Built in 1909, the Richmond Hotel was once one of the finest hotels in Downtown Jacksonville for African-Americans during the Jim Crow era. Featuring 48 upper floor rooms and a 65 seat restaurant, its famed guests included Duke Ellington, Cab Calloway, Ella Fitzgerald, and Billie Holiday. The Richmond closed for good in the early 1970s, following desegregation. Today, its street level retail spaces are occupied by Delo Studios, an art gallery, meeting and event space. However, the building’s former hotel rooms have largely sat empty and untouched over the past five decades.

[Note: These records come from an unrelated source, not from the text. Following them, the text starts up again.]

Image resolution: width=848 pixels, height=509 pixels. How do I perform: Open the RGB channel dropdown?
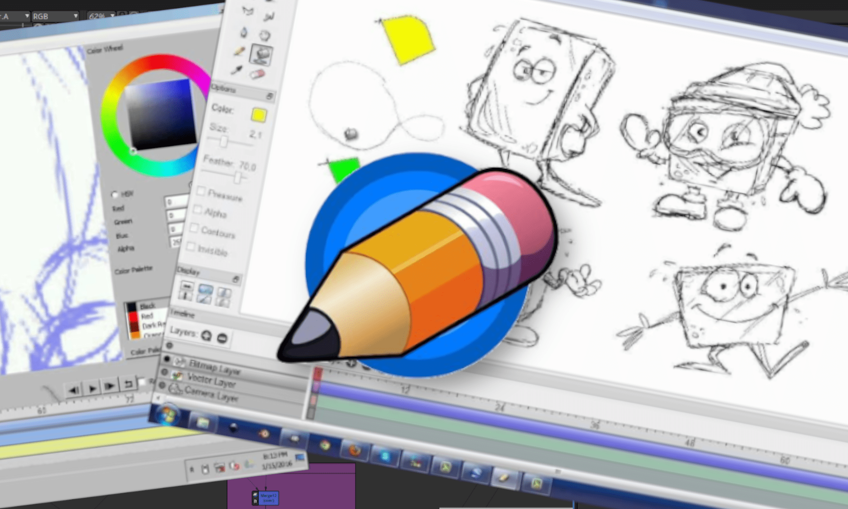tap(56, 16)
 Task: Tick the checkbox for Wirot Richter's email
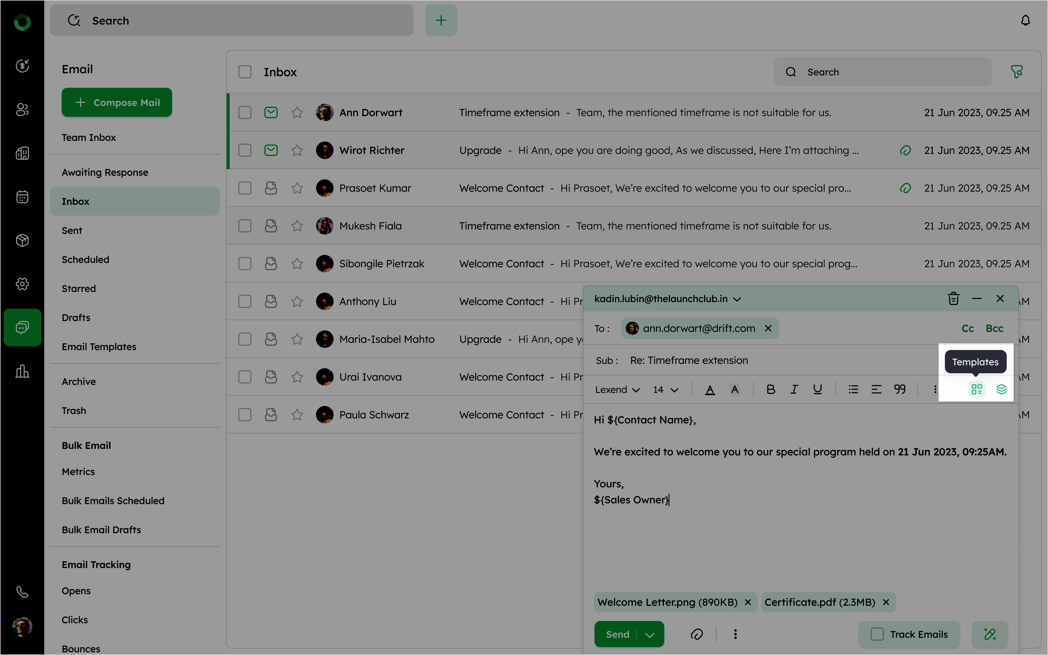point(245,150)
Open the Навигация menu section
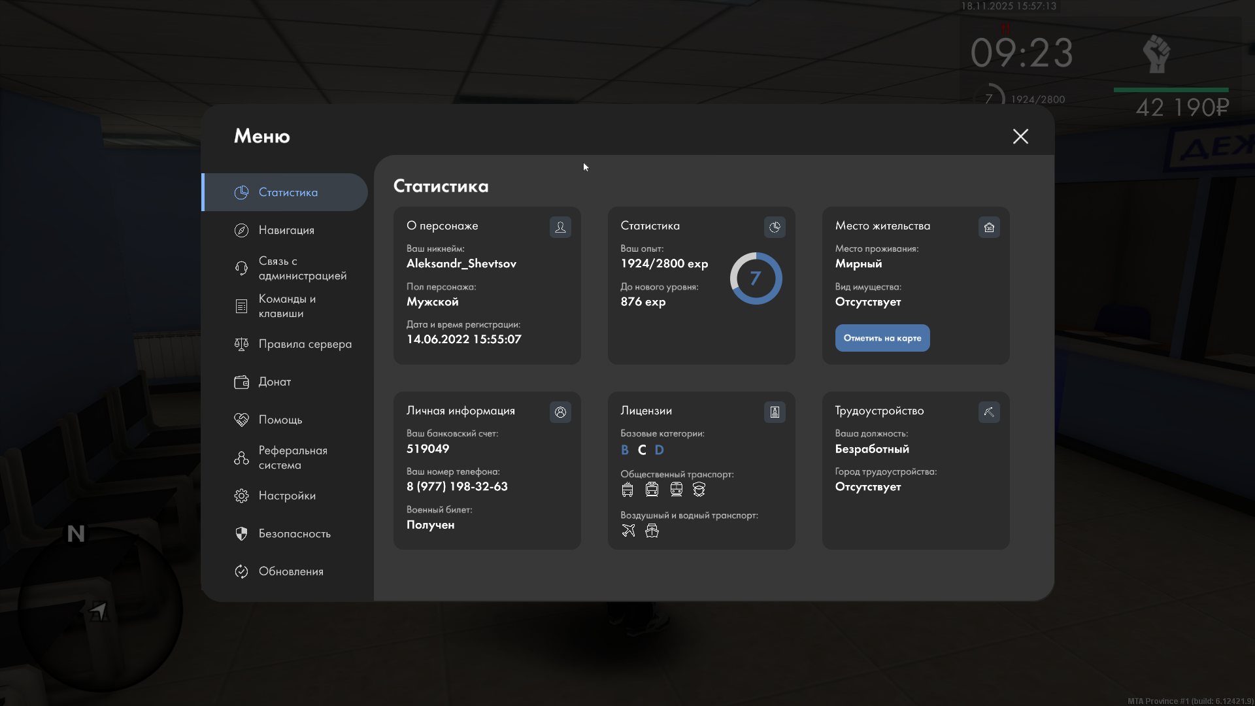The image size is (1255, 706). 286,230
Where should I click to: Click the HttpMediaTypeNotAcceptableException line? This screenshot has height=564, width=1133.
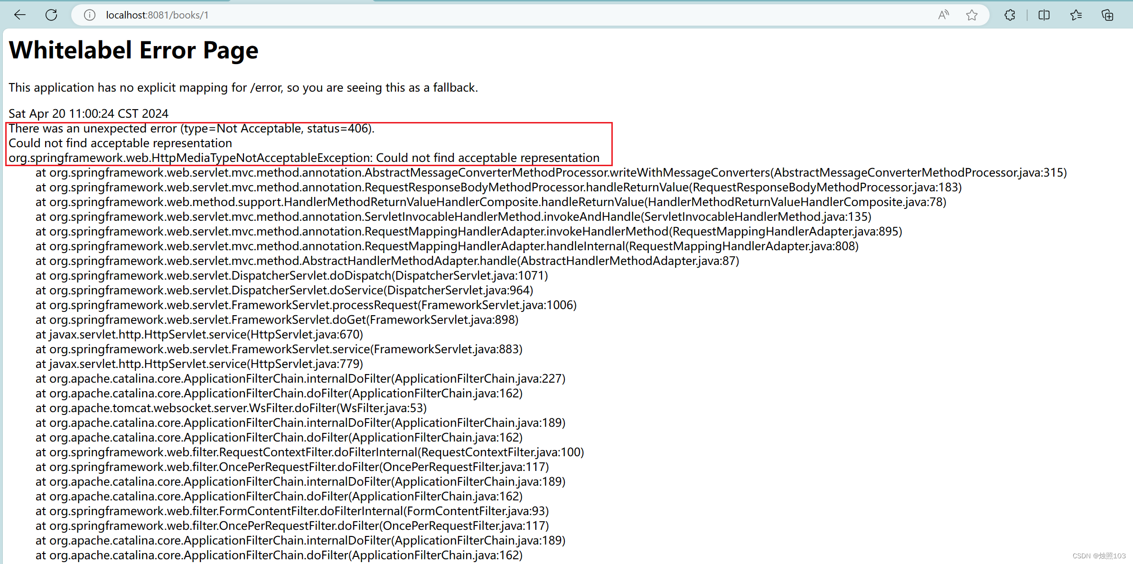click(x=304, y=158)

The Richmond Hotel in 1942. (Courtesy of the Crisis Magazine)

Sunrise Restaurant

827-29 Pearl Street

The Sunrise Restaurant was located inside George D. Wood’s Independent Furniture Company store at the intersection of State and Pearl Streets in the Black Bottom. Wood was the president of the Mount Olive Cemetery Association and owner of the furniture store and the Durkeeville Apartments. The storefront was located on the ground floor of the Fraternal Order of Odd Fellows Hall.

According to James Weldon Johnson, the Odd Fellows lodges were made up of white collar workers while the local Masonic lodges recruited largely from stevedores, hod carriers, and lumber mill and brickyard hands. Located at the southeast corner of State and Cedar (now Pearl) streets, the Odd Fellows Hall was designed as a three level building with retail on the ground floor.

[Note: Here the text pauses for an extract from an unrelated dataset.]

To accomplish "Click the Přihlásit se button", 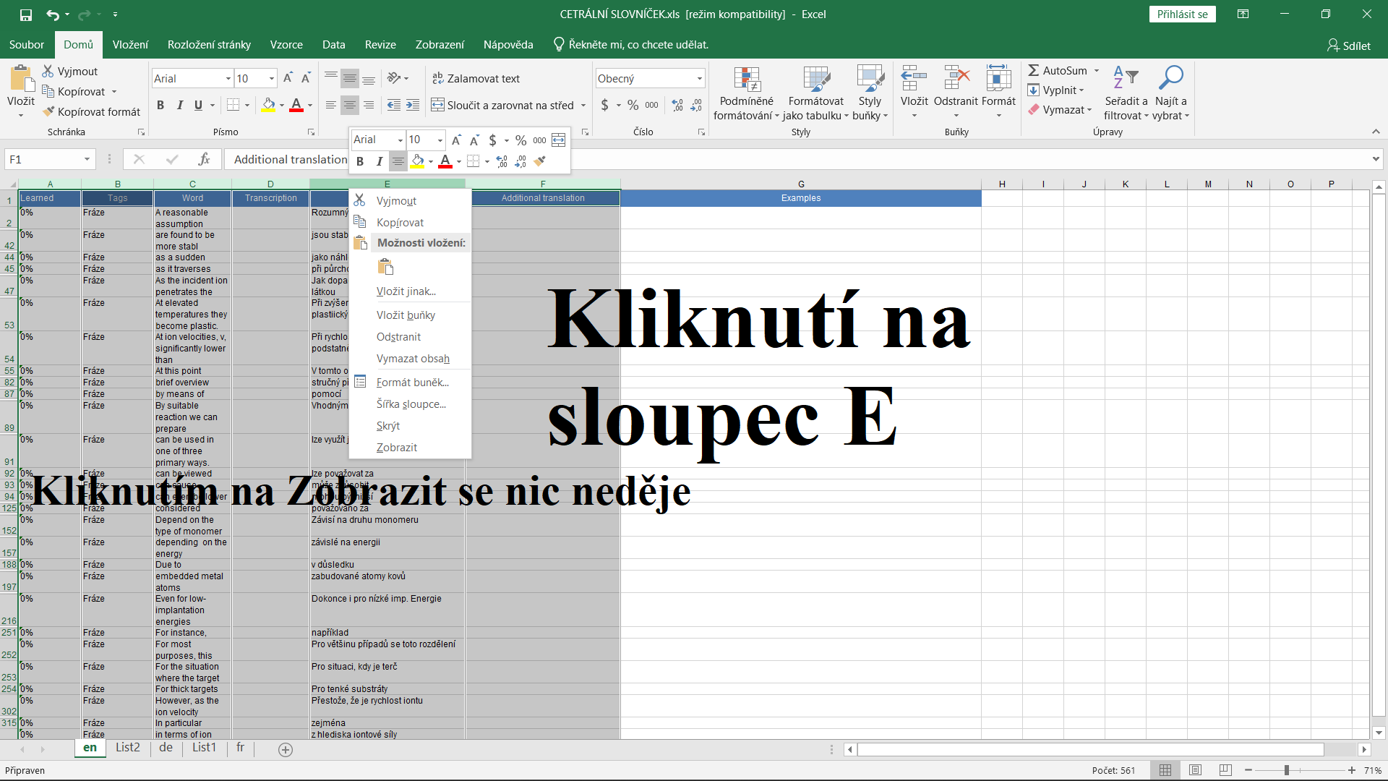I will [x=1182, y=14].
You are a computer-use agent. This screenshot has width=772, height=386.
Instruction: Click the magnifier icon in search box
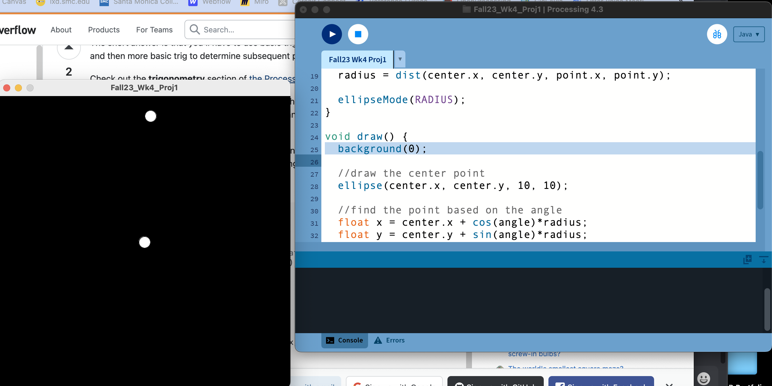point(195,29)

Built right after the Great Fire of 1901, this is where the Cookman Institute held its graduation ceremony in 1907. A young A. Philip Randolph, the class valedictorian, gave a speech he called “The Man of the Hour.” Randolph would later organize the Brotherhood of Sleeping Car Porters, the first predominantly African-American labor union and the March on Washington in 1963.

In March 1912, Booker T. Washington, co-founder of the National Negro Business League and key proponent of African-American businesses, visited Jacksonville as a part of his Florida tour. Here, he attended a banquet held for him after arriving in town by special train. In later years, Zora Neale Hurston also performed at the Fraternal Order of Odd Fellows.